I have been using XML-based corpuses for translation for well over a year now, and so far the lack of context (often because the source texts were devoid of a printable context) outweighs the advantages of uniformity and consistency. Even worse, the very absence of context may lead to more translation errors ...
I do recognise the vast advantages of both XML and XLIFF in their own specific ways (XML for processing and transferring data, and XLIFF for terminology management and maintenance), but combined use in a translation environment is, for the time being, not my favourite.
From Yves Savourel (RWS) [Original Message]
For some reason I can't get through on the xliff-comment. So I'm posting this here (xliff list).
Hello Nico,
Thanks for your comments, I'm glad you made them. The importance of context for the translator is an aspect developer of translation tools and processes have a tendency to forget.
I would go even one step further: Ideally the translator should have access to the final form of the data (the formatted page, the dialog box, etc.) as often the format of the source file itself may not be enough to get a correct context.
There are a few aspects of XLIFF or XLIFF-related process that may help with this issue:
- Some of the metadata like restype can hold a clue about the origin of the data (for example that it's a checkbox, or a radio button, vs a normal paragraph, and so forth).
- Grouping of items together (e.g. the controls of a dialog box, the hierarchy of a set of menus, etc.) can be maintained in XLIFF by using the <group> elements adequately (they can be nested if necessary).
- Some information about the context can also be carried along with the translation units through the <context-group> and <context> elements.
This said, I realize it is not enough to ensure you get the context you need because those aspects are mechanism that *could be used*, with no certainty that they will be.
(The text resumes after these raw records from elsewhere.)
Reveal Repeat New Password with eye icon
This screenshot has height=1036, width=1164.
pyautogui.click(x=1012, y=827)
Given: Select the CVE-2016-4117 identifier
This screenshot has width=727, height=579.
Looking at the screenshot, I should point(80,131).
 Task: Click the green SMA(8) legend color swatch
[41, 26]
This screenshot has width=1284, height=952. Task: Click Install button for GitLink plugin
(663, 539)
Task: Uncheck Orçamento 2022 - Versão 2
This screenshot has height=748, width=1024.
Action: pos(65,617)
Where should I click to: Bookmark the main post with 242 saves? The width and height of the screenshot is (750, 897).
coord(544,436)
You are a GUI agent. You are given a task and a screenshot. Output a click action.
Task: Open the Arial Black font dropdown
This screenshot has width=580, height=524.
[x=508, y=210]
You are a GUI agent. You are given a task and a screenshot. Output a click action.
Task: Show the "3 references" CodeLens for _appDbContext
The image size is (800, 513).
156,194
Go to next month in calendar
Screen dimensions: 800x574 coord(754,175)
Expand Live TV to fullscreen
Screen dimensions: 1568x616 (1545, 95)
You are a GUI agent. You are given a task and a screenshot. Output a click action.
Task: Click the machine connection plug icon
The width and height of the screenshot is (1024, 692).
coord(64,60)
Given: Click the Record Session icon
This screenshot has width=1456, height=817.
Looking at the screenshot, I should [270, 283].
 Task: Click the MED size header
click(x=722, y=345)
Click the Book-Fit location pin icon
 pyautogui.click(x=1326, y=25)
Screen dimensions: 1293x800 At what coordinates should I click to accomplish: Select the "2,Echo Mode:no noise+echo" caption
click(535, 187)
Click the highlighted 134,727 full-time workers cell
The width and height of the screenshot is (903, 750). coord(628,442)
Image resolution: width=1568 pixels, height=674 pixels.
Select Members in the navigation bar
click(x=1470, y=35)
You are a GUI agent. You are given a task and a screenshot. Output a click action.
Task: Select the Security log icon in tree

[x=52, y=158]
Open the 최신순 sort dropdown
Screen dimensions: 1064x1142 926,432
To help in that regard, one of the aims the XLIFF TC has is to create "profiles", documents that describe the recommended way to represent a given format in XLIFF. This is one area where we can push for the use of the context-oriented mechanisms.
As you pointed out the lack of context goes beyond XLIFF: it happens more and more in the source format itself (properties files, XML documents, etc.). I think the long term effort is to "educate" the designer of source formats (e.g. creators of XML document types) in the importance of having information about the context in the source file itself. This should be part of the guidelines for designing internationalized schemas and DTDs.
I would also add that XLIFF may not necessarily be the format of choice to translate *all* formats. If tools support correctly a given format there is probably no needed to complicate the process by extracting to XLIFF and merging back. At the same time, the same given format may take advantage of being extracted to XLIFF for other tasks than translation (e.g. terminology extraction, validation, alignment, and many others), so we have to make sure XLIFF can support it.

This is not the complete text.